Pertama, disebutkan bahwa otorita IKN diutamakan dalam pasal 17, yakni pembelian tanah di daerah IKN. Walaupun disebutkan di pasal 21 bahwa pengelolaan mempertimbangkan hak-hak komunal masyarakat adat, tetapi penggunaan diksi diutamakan dapat menjadi permasalahan di masa depan apabila terjadi sengketa dengan pemerintah dan masyarakat adat. Undang-undang ini juga menjelaskan di pasal 39 ayat 3 bahwa hal yang di luar wilayah IKN adalah hak pemerintah daerah setempat. Secara administratif ini tidak masalah. Namun, implikasi dari pembangunan IKN ini tidak hanya terdapat pada kawasan IKN saja. Kita perlu mengingat bahwa IKN juga memiliki daerah-daerah penyangga, bahkan sampai di Kalimantan Tengah di Kabupaten Barito Timur. Tanpa perlindungan serupa, imigrasi besar-besaran di daerah IKN dapat menggerus kondisi masyarakat adat di daerah tersebut.

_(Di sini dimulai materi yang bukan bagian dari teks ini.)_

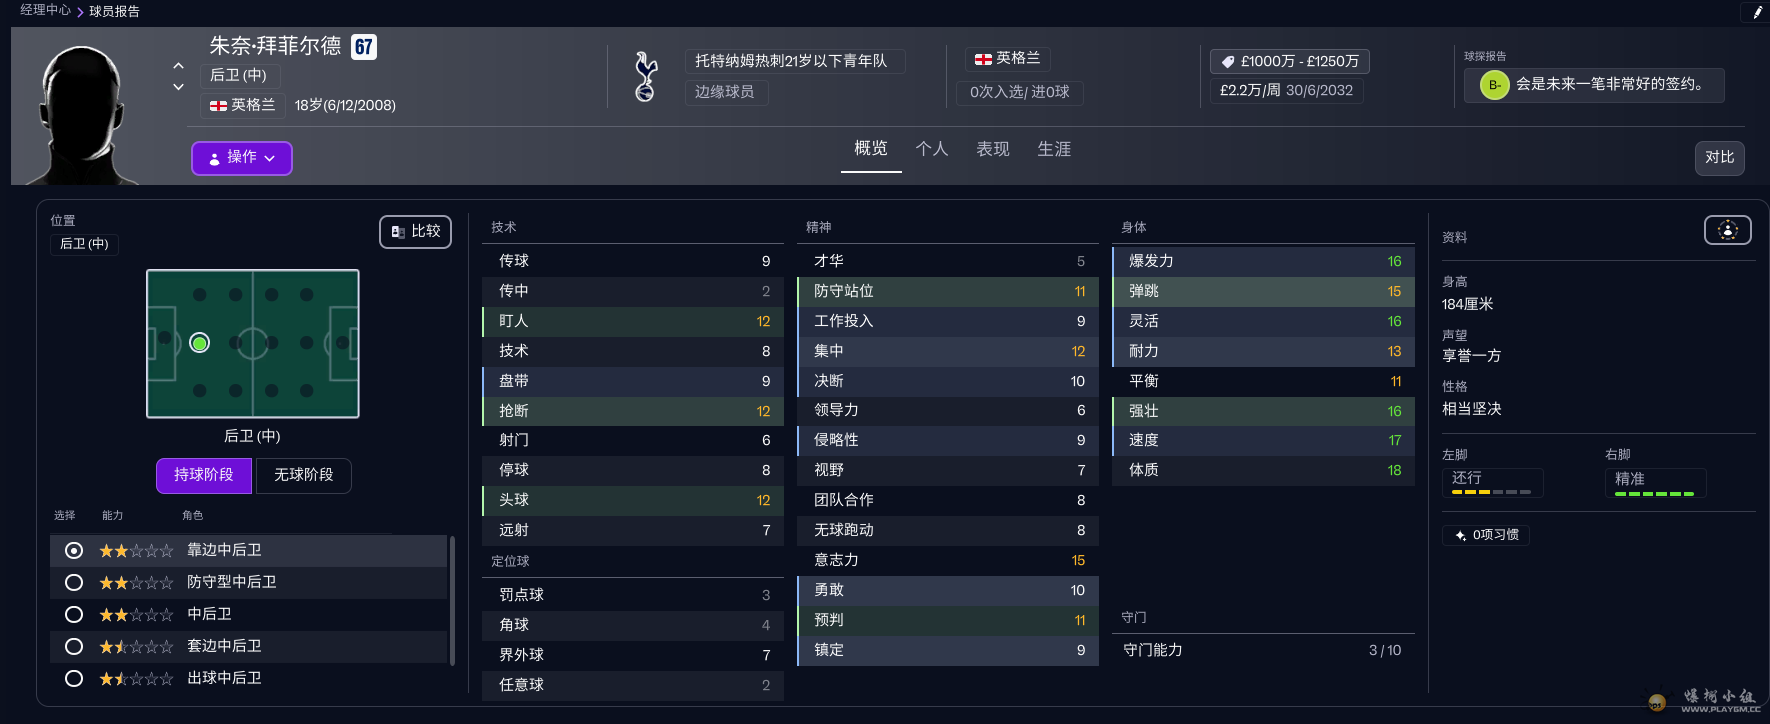Switch to the 个人 tab

(x=931, y=149)
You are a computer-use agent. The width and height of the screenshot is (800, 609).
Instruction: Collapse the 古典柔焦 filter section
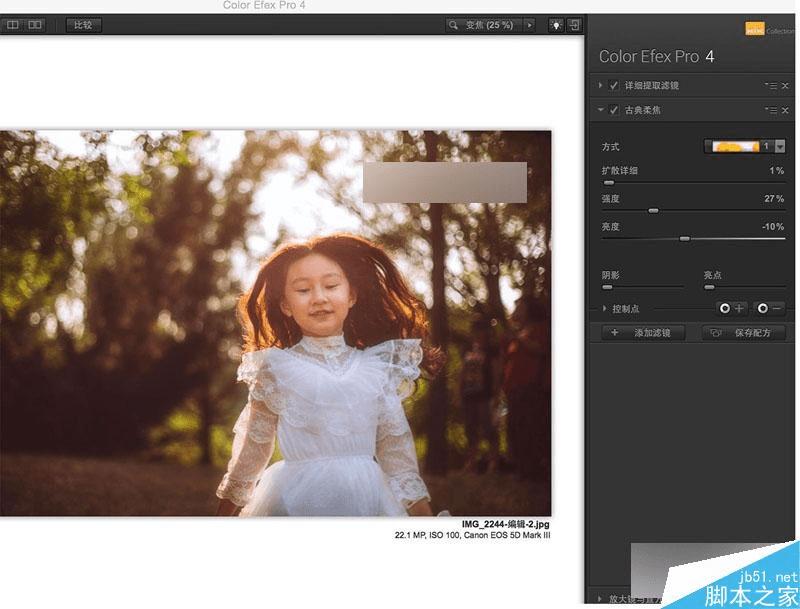[601, 110]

Kedua, dikecualikan wilayah IKN layaknya pemerintah daerah lainnya. Konsep seperti ini banyak diterapkan di negara federal seperti di Amerika Serikat dengan Federal Lands mereka. Ibu kota mereka yaitu Washington D.C. juga bekerja seperti ini. Perlakuan seperti ini terhadap otorita IKN secara fundamental berbeda dengan bentuk negara Indonesia sebagai negara kesatuan. Implikasi dari kebijakan ini sebagaimana dimaksud dalam pasal 5 ayat 3 dan 6 tentunya besar. Mulai dari ketiadaan perwakilan daerah untuk membahas pemerintahan daerah yang berimplikasi pada hal lainnya, seperti pembatasan suara masyarakat lokal di tingkat daerah yang hanya bisa diperjuangkan melalui pemerintah nasional.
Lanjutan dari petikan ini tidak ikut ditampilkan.